## Exercise prompt
Show each line from the records below in which the word "will" occurs.

## Material for the task
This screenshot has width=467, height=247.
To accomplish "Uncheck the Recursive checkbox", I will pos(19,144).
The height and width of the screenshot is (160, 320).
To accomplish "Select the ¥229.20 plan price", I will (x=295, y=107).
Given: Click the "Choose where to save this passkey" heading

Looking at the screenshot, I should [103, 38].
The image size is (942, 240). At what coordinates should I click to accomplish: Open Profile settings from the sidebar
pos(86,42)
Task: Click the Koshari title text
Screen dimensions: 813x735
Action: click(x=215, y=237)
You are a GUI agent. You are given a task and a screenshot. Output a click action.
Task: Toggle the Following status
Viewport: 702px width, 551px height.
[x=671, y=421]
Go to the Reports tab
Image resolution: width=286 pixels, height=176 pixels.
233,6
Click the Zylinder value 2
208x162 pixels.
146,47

...

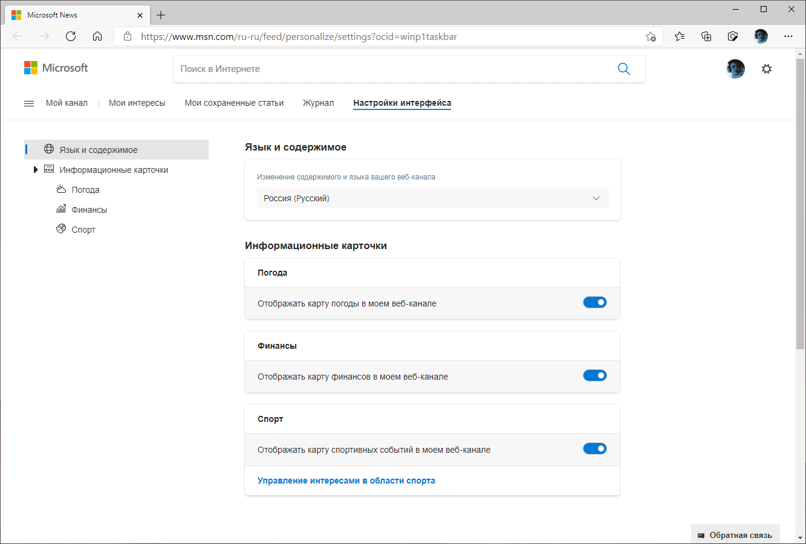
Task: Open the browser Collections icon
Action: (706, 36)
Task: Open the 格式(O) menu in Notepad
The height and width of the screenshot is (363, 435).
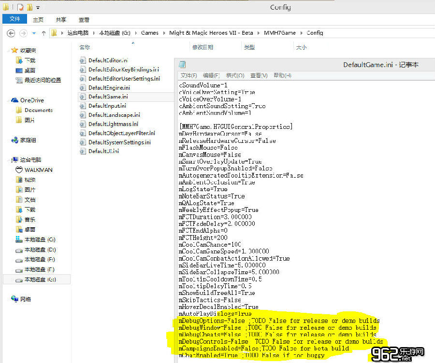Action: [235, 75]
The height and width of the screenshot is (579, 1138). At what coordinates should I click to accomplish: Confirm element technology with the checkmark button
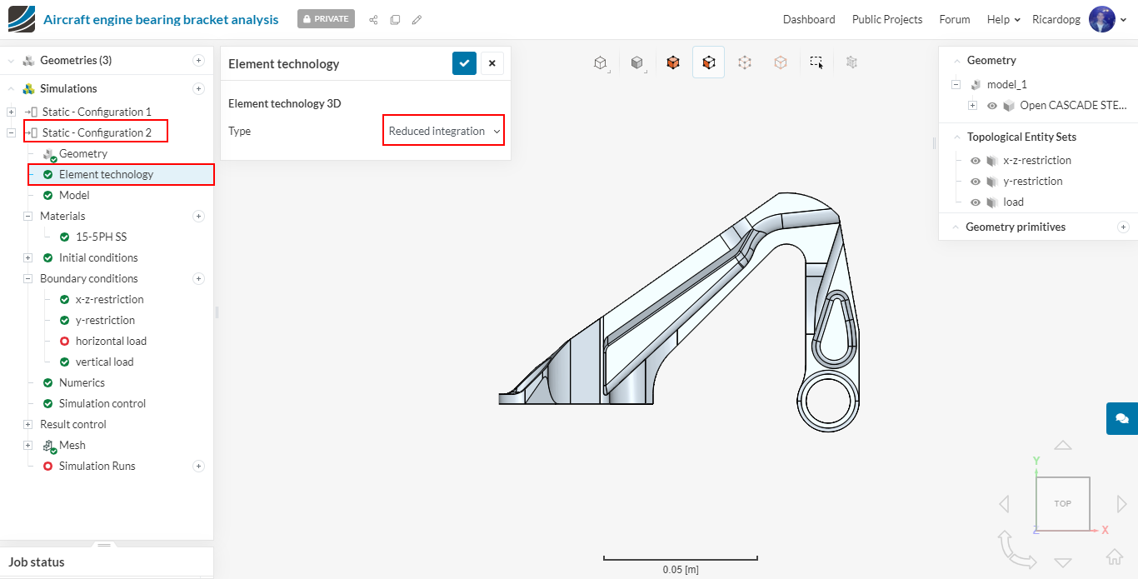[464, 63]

* * *

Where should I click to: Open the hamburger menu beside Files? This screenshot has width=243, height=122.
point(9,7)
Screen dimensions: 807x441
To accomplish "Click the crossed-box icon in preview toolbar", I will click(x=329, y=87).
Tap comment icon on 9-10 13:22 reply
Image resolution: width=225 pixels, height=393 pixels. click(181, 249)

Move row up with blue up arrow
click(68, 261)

## Task answer
To accomplish "Uncheck the Recursive checkbox", I will pos(19,144).
To accomplish "Select the ¥229.20 plan price", I will (x=295, y=107).
To accomplish "Click the crossed-box icon in preview toolbar", I will click(x=329, y=87).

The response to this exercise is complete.